Genesis 17:14 - Commentary Critical and Explanatory on the Whole Bible

Bible Comments

And the uncircumcised man child whose flesh of his foreskin is not circumcised, that soul shall be cut off from his people; he hath broken my covenant.

The uncircumcised man-child ... shall be cut off from his people - i:e., he should not participate in the privileges of the covenant. The consequence of neglecting the rite was disastrous both for Jewish boy and the male servant who was an inmate of a Jewish family. It reduced them to a state of excommunication. The prevalence of this peculiar practice among many ancient pagan nations carries back our thoughts to a primeval ordinance, which, like that of sacrifice, belonged to the earliest age after the fall; nor is there anything in the language of the sacred historian to forbid the ascription of it to so ancient an origin.
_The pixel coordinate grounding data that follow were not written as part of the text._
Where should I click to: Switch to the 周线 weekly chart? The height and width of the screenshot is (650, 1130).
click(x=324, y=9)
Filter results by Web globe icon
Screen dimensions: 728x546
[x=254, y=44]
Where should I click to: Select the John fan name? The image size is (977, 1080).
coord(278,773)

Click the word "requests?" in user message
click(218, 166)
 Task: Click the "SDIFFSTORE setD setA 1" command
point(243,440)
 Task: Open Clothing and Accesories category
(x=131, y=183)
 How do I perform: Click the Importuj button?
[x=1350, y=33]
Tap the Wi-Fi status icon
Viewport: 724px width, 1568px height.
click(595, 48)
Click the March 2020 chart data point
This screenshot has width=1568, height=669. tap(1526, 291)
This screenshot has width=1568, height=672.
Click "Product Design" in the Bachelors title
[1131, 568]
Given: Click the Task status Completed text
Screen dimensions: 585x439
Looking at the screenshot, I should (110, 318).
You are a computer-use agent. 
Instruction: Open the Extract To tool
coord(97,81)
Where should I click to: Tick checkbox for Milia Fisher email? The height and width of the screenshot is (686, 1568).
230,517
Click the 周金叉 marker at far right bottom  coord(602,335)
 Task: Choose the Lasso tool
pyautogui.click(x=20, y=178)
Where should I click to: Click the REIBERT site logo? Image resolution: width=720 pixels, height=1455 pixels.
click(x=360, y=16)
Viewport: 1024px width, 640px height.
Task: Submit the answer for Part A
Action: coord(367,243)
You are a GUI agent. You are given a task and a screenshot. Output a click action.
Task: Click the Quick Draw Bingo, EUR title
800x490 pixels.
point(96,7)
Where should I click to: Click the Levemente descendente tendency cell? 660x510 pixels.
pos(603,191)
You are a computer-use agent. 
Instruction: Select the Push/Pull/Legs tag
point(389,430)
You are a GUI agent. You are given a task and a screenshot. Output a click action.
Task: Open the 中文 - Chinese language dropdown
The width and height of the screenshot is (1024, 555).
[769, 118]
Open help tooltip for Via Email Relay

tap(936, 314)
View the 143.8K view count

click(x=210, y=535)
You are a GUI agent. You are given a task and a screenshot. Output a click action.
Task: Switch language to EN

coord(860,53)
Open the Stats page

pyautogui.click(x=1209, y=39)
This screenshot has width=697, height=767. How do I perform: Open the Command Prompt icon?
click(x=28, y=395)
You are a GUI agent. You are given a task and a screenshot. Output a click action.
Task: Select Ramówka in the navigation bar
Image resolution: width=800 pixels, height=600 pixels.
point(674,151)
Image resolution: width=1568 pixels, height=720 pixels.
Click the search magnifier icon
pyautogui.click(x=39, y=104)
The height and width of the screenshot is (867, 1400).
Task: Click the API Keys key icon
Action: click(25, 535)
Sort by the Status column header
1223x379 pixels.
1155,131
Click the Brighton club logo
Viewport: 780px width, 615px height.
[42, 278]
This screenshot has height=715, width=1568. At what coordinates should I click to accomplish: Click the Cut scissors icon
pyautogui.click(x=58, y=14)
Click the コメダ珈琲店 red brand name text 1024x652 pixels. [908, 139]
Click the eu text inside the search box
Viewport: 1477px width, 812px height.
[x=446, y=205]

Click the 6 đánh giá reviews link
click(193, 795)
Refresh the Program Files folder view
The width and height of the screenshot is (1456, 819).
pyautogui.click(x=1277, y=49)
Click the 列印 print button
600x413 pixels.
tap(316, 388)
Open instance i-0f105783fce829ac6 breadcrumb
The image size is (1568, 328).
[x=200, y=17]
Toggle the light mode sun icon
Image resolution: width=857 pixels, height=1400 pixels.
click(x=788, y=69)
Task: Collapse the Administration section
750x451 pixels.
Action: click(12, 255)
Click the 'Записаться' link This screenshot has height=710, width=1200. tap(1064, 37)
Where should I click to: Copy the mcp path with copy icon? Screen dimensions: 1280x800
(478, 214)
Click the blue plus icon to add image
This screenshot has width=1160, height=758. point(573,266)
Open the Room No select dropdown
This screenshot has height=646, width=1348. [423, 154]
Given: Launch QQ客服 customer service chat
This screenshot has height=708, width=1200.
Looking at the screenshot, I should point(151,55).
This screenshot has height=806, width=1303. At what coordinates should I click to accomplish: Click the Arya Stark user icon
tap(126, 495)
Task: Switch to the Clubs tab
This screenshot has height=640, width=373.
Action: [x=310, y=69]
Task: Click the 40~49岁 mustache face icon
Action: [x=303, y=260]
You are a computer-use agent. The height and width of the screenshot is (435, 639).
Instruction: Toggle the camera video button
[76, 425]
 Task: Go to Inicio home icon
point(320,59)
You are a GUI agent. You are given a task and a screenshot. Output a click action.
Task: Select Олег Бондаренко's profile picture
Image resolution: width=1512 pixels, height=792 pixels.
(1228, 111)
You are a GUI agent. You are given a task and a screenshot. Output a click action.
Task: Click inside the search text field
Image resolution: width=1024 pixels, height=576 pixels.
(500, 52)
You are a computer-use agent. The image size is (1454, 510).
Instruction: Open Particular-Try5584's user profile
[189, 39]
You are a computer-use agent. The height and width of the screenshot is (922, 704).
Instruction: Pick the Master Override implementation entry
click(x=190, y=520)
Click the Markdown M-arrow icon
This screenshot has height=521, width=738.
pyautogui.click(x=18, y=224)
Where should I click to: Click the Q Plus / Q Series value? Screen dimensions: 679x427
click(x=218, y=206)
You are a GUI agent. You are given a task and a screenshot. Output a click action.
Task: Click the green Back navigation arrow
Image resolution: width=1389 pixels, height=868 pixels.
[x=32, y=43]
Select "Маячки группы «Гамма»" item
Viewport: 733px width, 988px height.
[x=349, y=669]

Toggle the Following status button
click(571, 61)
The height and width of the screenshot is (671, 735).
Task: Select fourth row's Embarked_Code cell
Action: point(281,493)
On the contrary, the manner in which the injunction was laid upon Abram implies that it was an old and well-known usage; because no explanation is given either of what it was, or how the rite was to be performed. And assuming it to have been an ordinance of primeval antiquity, the appointment of this ancient symbol to be a divine ordinance in the Old Testament Church corresponded exactly to the consecrated use of the common element of water, which, having been always associated with ideas of purity, was instituted by the direct authority of our Lord to symbolize in the Christian Church the cleansing efficacy of his atoning blood, as well as the sanctifying influences of the Holy Spirit on the soul of the recipient.

Genesis 17:14

14 And the uncircumcised man child whose flesh of his foreskin is not circumcised, that soul shall be cut off from his people; he hath broken my covenant.